## Task details
Copy, from the material below, every line in which the word "agent" can be found.

## Material for this exercise
********
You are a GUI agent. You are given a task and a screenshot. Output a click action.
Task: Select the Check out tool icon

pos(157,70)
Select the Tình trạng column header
********
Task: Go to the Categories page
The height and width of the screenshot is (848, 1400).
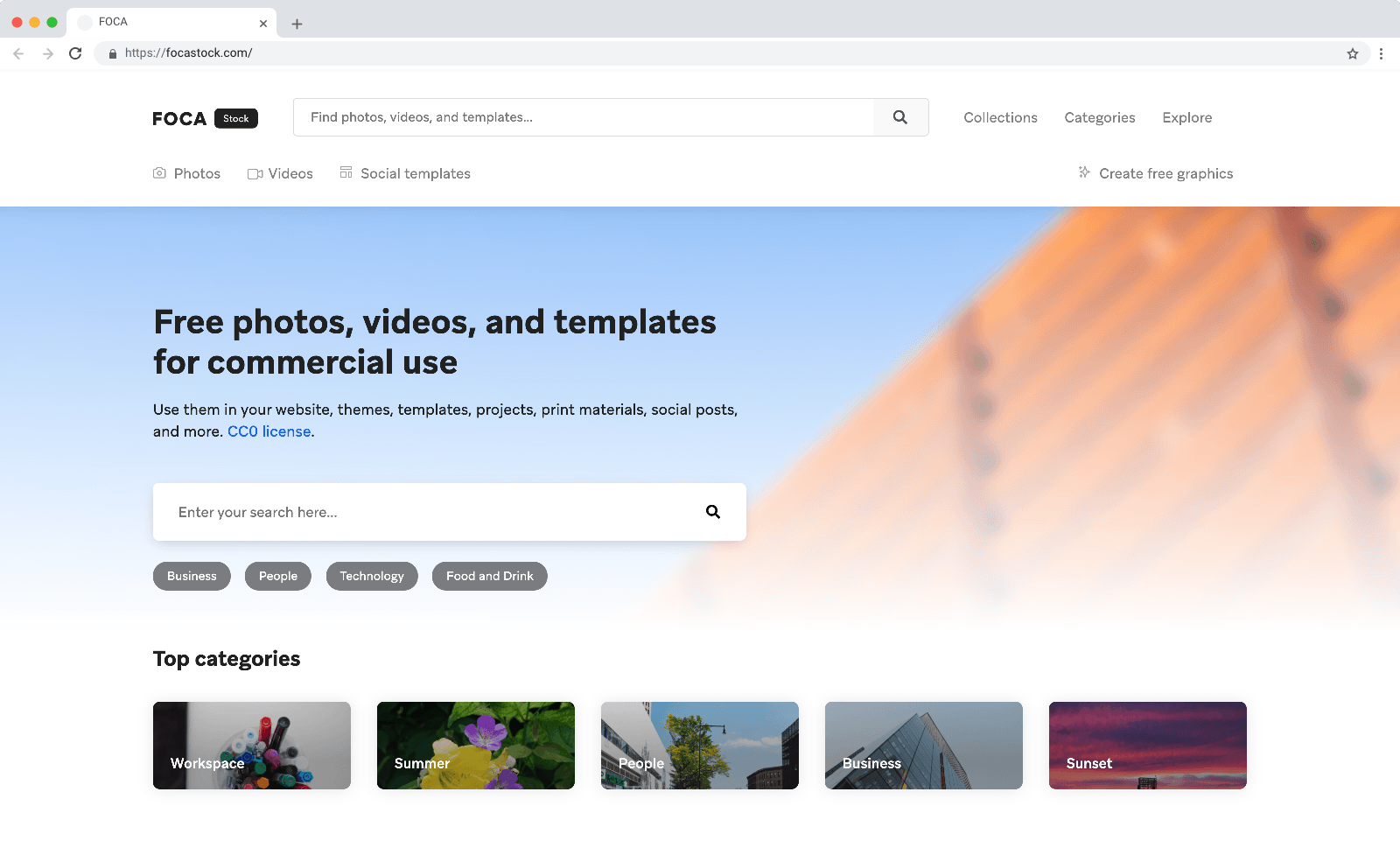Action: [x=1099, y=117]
********
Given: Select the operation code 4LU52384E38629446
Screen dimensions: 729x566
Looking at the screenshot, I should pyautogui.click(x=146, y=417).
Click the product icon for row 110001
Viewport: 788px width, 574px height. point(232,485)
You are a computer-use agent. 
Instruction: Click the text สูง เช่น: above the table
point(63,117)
********
## Output of the exercise
You are a GUI agent. You are given a task and a screenshot. Output a click action.
You are a computer-use agent. 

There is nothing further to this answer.